START WORKING DATA
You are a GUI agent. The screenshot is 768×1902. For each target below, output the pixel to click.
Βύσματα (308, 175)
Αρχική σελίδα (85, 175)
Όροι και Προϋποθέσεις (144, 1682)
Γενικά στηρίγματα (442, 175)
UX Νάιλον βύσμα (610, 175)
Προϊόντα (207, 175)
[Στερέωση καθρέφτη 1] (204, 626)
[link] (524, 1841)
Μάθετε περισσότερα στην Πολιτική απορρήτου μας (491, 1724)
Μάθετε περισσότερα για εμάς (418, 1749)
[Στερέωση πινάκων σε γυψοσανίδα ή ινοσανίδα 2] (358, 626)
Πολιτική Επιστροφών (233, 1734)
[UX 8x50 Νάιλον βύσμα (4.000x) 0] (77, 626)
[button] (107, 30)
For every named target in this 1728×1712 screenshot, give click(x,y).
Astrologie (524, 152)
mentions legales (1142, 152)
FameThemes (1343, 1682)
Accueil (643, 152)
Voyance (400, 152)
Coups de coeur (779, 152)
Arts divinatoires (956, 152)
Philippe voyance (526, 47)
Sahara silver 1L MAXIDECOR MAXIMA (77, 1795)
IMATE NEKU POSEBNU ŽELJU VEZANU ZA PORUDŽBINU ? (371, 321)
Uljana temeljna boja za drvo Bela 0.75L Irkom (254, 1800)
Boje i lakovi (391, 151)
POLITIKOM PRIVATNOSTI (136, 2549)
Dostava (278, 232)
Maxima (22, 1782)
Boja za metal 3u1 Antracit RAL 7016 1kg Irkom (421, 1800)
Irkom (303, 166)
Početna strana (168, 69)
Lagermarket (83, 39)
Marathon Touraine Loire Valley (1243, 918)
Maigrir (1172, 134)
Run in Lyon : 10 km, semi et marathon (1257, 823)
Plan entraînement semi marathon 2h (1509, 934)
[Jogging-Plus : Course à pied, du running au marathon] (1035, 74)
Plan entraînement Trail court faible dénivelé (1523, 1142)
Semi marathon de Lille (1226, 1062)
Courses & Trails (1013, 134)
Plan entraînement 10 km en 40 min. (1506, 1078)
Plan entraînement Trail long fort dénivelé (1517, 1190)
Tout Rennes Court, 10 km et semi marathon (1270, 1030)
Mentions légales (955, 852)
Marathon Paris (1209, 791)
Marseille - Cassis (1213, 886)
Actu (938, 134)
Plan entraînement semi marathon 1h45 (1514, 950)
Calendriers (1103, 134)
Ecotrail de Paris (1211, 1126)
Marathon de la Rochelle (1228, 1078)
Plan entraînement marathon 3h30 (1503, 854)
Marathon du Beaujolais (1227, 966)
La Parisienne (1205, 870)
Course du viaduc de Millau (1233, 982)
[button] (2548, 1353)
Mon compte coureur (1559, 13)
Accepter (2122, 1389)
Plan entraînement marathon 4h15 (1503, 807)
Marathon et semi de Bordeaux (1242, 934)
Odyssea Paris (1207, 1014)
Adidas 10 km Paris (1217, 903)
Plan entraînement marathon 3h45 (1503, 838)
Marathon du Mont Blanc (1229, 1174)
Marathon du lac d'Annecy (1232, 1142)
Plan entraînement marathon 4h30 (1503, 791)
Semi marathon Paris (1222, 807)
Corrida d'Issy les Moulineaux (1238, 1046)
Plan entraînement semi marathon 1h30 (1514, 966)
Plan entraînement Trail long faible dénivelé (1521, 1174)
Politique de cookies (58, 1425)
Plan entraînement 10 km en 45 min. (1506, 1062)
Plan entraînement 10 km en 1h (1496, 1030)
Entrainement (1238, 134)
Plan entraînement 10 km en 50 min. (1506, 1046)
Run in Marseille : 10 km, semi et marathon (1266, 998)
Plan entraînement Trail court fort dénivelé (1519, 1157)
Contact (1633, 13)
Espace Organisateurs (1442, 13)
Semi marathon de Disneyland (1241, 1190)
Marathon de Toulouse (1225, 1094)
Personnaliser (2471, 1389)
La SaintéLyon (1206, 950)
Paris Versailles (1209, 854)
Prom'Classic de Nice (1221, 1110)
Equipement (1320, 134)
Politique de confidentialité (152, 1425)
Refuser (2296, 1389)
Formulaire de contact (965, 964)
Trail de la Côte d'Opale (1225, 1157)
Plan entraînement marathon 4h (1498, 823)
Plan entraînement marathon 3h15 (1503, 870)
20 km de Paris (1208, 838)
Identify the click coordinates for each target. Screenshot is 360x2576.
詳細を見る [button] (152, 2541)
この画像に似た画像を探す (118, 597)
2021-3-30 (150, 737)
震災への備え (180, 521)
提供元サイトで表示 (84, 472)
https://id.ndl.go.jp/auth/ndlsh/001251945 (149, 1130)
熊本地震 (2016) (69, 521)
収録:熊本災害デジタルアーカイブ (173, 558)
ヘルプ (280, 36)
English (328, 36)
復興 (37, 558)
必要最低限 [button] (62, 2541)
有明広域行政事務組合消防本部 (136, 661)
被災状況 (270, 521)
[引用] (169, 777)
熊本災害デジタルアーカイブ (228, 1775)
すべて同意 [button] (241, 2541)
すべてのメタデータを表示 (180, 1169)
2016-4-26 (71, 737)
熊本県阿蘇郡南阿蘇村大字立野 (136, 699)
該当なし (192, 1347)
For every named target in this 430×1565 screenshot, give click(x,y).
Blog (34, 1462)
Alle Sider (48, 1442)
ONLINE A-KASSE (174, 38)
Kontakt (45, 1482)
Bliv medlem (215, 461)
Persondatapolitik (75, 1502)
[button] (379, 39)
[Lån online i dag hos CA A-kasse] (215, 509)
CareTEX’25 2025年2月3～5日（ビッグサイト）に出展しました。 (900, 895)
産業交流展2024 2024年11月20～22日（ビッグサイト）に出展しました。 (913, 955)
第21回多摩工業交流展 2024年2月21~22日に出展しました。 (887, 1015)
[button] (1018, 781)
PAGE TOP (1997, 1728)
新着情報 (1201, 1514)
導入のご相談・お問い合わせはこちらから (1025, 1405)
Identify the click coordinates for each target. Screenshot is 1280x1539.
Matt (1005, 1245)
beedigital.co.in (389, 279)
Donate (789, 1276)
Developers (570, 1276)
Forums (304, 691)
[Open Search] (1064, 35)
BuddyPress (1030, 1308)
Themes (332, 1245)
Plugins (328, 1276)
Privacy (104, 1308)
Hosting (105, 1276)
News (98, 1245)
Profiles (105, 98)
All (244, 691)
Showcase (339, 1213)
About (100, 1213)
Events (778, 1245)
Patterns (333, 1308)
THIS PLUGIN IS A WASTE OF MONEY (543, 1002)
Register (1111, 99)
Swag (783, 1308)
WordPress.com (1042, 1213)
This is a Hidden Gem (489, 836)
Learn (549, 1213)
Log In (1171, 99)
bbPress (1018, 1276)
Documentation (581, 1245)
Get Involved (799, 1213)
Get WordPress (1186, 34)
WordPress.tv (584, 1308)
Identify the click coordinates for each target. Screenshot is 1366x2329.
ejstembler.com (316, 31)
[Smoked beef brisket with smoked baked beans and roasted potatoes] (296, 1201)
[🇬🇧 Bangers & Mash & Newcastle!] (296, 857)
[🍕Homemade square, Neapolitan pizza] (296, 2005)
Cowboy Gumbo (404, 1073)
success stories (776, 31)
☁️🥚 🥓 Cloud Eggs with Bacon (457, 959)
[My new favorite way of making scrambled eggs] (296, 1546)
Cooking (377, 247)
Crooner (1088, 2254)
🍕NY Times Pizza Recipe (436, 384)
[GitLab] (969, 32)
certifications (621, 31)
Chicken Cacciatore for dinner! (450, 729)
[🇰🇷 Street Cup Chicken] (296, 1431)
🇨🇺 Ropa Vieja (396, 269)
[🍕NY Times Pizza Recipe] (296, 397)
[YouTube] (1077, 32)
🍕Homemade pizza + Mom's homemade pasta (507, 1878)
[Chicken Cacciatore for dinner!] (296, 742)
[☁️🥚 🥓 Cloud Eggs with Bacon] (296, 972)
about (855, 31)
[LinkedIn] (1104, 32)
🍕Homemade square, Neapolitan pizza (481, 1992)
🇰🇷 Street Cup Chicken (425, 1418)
END WORKING DATA
Filter the entries above down to the lines containing the word "Politique".

Politique de cookies (58, 1425)
Politique de confidentialité (152, 1425)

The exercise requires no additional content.